# Exercise instructions:
After locating the line that contains "The height and width of the screenshot is (819, 1456)." in the data below, set down exactly that line and each one after it through the line that contains "Click the 'You'", and nothing more.

Dataset entries:
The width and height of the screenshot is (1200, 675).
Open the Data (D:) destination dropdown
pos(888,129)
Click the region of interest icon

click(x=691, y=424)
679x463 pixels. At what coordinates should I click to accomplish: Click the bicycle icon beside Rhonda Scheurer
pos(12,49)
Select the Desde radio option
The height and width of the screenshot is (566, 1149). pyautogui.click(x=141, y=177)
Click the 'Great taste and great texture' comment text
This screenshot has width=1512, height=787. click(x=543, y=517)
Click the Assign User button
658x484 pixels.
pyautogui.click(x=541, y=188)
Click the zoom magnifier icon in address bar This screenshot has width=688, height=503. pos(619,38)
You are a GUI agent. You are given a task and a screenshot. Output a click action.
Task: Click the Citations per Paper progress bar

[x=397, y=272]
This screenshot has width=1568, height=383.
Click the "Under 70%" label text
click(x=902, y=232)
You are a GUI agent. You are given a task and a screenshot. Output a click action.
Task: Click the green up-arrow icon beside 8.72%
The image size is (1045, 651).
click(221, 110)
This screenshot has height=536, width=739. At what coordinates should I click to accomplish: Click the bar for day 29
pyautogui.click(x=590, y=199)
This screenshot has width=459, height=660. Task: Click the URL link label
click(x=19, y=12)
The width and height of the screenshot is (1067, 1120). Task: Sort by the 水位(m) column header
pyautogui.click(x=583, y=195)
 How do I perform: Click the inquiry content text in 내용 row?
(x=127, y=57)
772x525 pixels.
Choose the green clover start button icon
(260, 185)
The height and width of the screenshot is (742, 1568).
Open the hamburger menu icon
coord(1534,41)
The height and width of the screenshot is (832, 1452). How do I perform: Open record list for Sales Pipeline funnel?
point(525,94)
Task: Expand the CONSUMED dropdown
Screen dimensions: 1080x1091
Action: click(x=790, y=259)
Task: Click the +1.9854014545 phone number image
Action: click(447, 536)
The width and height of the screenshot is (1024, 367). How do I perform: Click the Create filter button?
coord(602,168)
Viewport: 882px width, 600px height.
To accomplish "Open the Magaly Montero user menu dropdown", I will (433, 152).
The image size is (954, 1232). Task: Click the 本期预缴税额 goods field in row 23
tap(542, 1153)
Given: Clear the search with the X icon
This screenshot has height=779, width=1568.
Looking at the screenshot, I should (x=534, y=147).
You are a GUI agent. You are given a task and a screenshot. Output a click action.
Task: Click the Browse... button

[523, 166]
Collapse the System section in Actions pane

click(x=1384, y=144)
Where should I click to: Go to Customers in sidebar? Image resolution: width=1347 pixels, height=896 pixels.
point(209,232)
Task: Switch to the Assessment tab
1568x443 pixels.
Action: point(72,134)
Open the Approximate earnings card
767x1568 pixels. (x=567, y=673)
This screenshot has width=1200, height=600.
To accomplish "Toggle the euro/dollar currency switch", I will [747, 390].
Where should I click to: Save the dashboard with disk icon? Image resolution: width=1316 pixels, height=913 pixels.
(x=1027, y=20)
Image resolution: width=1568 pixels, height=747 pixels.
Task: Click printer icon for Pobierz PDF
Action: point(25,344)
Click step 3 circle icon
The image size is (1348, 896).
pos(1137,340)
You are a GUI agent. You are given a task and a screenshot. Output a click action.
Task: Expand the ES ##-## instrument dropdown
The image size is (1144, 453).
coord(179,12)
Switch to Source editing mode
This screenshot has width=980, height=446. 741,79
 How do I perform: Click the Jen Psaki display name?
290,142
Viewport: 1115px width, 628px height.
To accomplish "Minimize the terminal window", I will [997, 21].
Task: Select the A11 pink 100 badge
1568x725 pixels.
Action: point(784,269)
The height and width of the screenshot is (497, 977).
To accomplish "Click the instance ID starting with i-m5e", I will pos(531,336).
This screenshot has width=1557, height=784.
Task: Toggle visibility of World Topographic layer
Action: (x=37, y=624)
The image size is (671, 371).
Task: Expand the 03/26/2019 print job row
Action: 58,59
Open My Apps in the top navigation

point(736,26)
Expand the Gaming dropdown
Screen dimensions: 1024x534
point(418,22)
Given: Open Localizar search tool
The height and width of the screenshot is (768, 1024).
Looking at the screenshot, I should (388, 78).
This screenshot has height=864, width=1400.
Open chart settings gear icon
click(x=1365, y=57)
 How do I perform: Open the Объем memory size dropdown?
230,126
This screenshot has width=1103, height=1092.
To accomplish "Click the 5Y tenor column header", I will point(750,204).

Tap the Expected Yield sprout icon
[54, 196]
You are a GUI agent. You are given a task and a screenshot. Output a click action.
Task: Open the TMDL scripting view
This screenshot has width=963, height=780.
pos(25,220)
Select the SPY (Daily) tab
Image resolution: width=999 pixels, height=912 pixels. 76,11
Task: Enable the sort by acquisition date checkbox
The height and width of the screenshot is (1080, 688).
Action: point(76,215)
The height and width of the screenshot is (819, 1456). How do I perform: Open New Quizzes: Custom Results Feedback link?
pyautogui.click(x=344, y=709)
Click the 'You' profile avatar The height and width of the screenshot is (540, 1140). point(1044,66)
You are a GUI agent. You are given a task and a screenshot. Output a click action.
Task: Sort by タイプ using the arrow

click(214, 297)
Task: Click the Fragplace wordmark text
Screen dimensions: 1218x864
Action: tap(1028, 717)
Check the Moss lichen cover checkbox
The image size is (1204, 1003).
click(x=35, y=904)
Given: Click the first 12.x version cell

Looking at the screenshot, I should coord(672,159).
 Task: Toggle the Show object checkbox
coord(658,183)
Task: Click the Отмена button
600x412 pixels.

# Task answer:
The height and width of the screenshot is (819, 1456). How do I perform: Open New Quizzes: Custom Results Feedback link?
pyautogui.click(x=344, y=709)
Click the 'You' profile avatar The height and width of the screenshot is (540, 1140). point(1044,66)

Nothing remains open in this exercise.